“Endlich können wir wieder diskutieren. Endlich kann ich wieder meinem Ärger Luft machen. Und endlich kann ich dir wieder widersprechen.” Ein zufriedenes Grinsen breitete sich auf Guidos Gesicht aus.
Nahezu ein halbes Jahr konnte ich mit Guido nur über Kurznachrichten diverser sozialer Netzwerke kommunizieren: Weltreise. In seinem Fall wohl eher ein Humpeln und Hinken von Job zu Job und Projekt zu Projekt. Gewissermaßen ein ultra-moderner Zeitarbeiter. Zeitarbeit in ihrer individuellsten Form. Sicherlich aber mit vertrauenswürdiger Bezahlung, aber mit komplizierten Steuerjahresausgleich.
Guido hat vermutlich die meisten Länder bereist, in denen Felix Magath schon eigekauft hat. “Ich habe dabei allerdings mehr mitgenommen als Felix Magath”, tönte Guido als wir uns an diesem Wochenende nach langer Zeit wieder sahen. “Und deutlich mehr mitgehen lassen”, antwortete ich und musste Guido in der Folge doch Recht geben. Es war weniger ich, der Guido Recht gab, sondern viel mehr der 20 jährige Sebastian Polter.
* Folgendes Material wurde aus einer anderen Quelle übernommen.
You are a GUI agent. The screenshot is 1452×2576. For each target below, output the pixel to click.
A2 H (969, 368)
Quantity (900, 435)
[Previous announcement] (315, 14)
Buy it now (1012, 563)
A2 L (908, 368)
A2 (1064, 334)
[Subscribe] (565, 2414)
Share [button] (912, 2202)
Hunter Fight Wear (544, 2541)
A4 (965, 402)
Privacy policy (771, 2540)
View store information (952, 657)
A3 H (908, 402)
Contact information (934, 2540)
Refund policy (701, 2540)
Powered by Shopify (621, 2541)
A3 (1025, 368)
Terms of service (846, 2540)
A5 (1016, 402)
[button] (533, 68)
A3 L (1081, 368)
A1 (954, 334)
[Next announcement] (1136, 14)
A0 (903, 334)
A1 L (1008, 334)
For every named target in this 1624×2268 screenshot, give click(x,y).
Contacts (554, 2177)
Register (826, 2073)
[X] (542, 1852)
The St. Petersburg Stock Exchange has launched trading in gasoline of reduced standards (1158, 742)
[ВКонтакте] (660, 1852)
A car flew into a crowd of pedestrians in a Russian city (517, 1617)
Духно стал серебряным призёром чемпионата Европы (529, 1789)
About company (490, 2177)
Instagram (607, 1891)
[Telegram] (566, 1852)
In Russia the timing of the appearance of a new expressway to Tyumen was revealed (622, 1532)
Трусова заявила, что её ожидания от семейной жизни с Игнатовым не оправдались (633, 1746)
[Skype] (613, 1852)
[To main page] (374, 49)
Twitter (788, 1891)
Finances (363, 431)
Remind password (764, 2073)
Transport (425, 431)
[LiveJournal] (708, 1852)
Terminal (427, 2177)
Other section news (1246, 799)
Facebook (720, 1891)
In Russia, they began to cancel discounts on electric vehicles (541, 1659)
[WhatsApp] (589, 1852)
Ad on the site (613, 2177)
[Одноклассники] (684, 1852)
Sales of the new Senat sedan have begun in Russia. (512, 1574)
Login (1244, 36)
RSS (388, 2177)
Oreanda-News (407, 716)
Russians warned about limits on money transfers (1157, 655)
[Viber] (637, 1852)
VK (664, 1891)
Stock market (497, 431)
Der junge Stürmer vom VfL Wolfsburg sorgte mit seinem Siegtreffer in der 78. Spielminute gegen den 1. FC Köln für einen gelungenen Rückrundenstart in der VW-Stadt. “Da kauft der Magath mit den VW-Millionen in der großen weiten Welt ein und ein Eigengewächs von um die Ecke macht die Bude”, zeigte sich Guido erfreut.
In der Tat hatte Felix Magath neue Portuguisen, Schweizer, Brasilianer und Tschechen in der Startelf verpackt, doch für Jubelarien bewarb sich keiner der Genannten. Letztlich war der Sieg nicht erst seit vier Wochen, sondern bereits seit vier Jahren im Verein und kommt nicht aus Sao Paolo oder Guimaraes, sondern aus Wilhelmshaven. Gekostet hat er auch nicht über vier Millionen Euro, sondern ist ablösefrei aus Braunschweig gekommen. “Vielleicht erkennt Magath ja irgendwann seinen eigenen Wahnsinn. Verstärkungen sind ja vollkommen in Ordnung, aber muss es immer direkt für viel Geld aus aller Welt sein? Die Masse ist ja erschreckend.”, sagte Guido.
Am Ende zeigte sich Magath sehr zufrieden und betonte, die Bundesliga sei die stärkste Liga der Welt, weshalb es schwierig sei, sich einzugewöhnen. “Die stärkste Liga der Welt?“, fragte Guido, “die stärkste Liga der Welt? Nur weil die Premier League mal ein wenig in der Königsklasse strauchelt – dafür aber mit hoher Wahrscheinlichkeit die Europa League gewinnt – müssen wir nun nicht übermütig werden. Unser Deutscher Meister hat den Winter schließlich auf europäischer Ebene nicht überlebt.”
“Auch wenn sie nicht die Beste ist, so ist sie zumindest die Ausgeglichenste.”, warf ich ein. In England erstreckt sich über die Liga hinweg wahrscheinlich am meisten Qualiät, allerdings hat der Tabellendritte der Premier League schon acht Punkte Rückstand auf den Tabellenführer – der Tabellenvierte liegt sogar 13 Punkte hinter der Spitze. In Frankreich fehlt die Qualität und in Italien kann man den Ergebnissen nicht trauen. In Spanien hat Real Madrid an der Spitze fünf Punkte Vorsprung auf den FC Barcelona. 14 Punkte sind es auf den Dritten und 18 auf den Tabellenvierten. Das alles, während in Deutschland drei Mannschaften punktgleich die Tabellen anführen und der Vierte einen einsamen Zähler dahinter weilt.
Guido widersprach mir nicht.
Bei Guidos Guide geht es jeden Dienstag um den letzten Bundesliga-Spieltag, den internationalen Fußball, sowie um aktuelle Stammtischthemen, die sich mit dem Lederball beschäftigen. Und natürlich Guidos Meinung.